Проклиная звонившего, я прошел в комнатенку под лестницей. Голос был мне незнаком, имя ничего не говорило. Мы встречались в "Зяблике", продолжал голос. Мало ли с кем я встречался в "Зяблике"; мало ли "Зябликов". На Фулхем-роуд, нетерпеливо пояснили в трубке. Меня дома не нашли, вот узнали телефон в Кембридже. На меня последняя надежда. Старину Рональда Порсона вчера вечером арестовали. За что? За домогательства в общественном туалете.
Первое мое чувство - слепое, без примесей, раздражение; второе - укол жалости; наконец, невыносимая, сосущая жалость. Но больше всего - досада на невозможность вымарать прошлые связи, на их свойство обрастать подробностями, обязанностями, посредниками. Я забормотал что-то маловразумительное, но в трубке, видимо, были к этому готовы.
- Только вы, мистер Элиот, - заявили мне, - знаете, за какие ниточки дергать.
Я взял себя в руки. Назвал фамилию адвоката. Если там свой адвокат, пусть Порсон хотя бы выслушает моего - и сделает как ему велят. Надо отдать должное звонившему: этот юный друг Порсона явно человек здравомыслящий, за Порсоном приглядывают. Кстати, у "старика" ни пенса. Не посодействую ли я материально? Разумеется, посодействую; теперь я досадовал, что нахожусь не в Лондоне.
- Скажите адвокату выписать счет на мое имя.
С огромным облегчением я повесил трубку и попытался забыть о разговоре.
Мартин встретил меня подозрительным взглядом.
- Что стряслось, Льюис?
- Один человек попал в переплет, - ответил я. - Нет, не родственник и не друг. Ты, брат, его не знаешь.

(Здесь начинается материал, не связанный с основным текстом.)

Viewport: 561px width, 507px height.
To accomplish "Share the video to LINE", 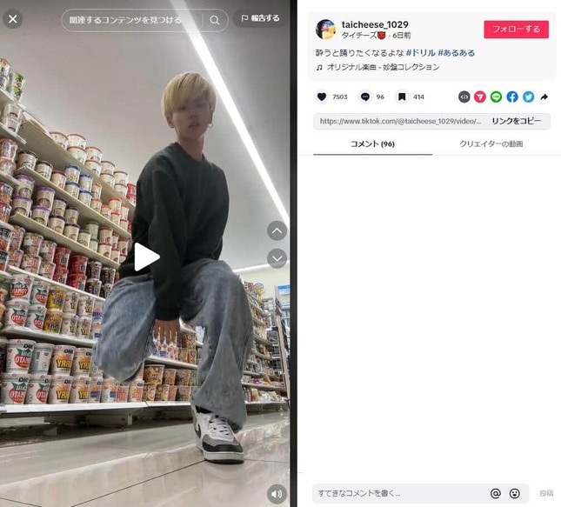I will point(496,97).
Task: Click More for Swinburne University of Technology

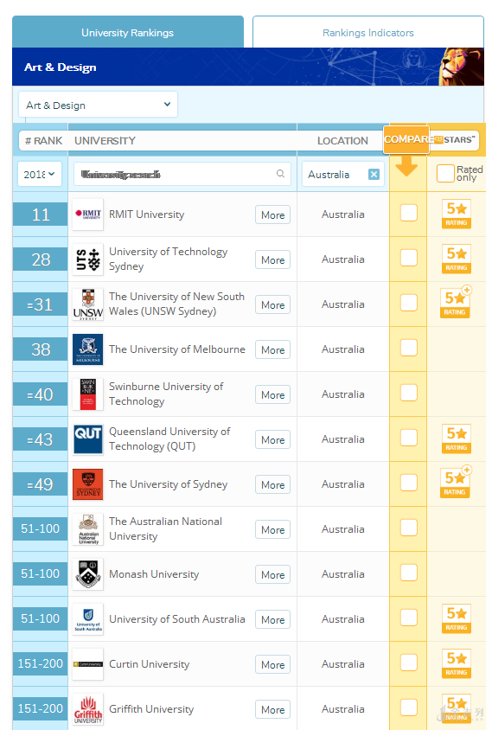Action: [x=272, y=394]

Времени звонок отнял порядочно, надо было поторапливаться.
Говорил в основном Мартин. Хоть мы наедине еще не советовались, мысли его были у меня как на ладони. Я не сомневался: Мартин в шансы Роджера не верит. Ибо ни одно правительство на такой компромисс не пойдет. Просто откажется от министра, которому неймется, и дело с концом. Ничего этого Мартин не озвучил. Он по опыту знал: иногда заведомо неправильное решение лучше правильного, потому и молчал. Да, он готов помочь; правда, как ученый он веса практически не имеет, какой прок в его подписи? Странным образом высшая научная общественность либо отвагу растеряла, либо вникать не желает. Люди вроде Мартина готовы развить деятельность. А ведущие ученые с мировым именем погрязли в науке.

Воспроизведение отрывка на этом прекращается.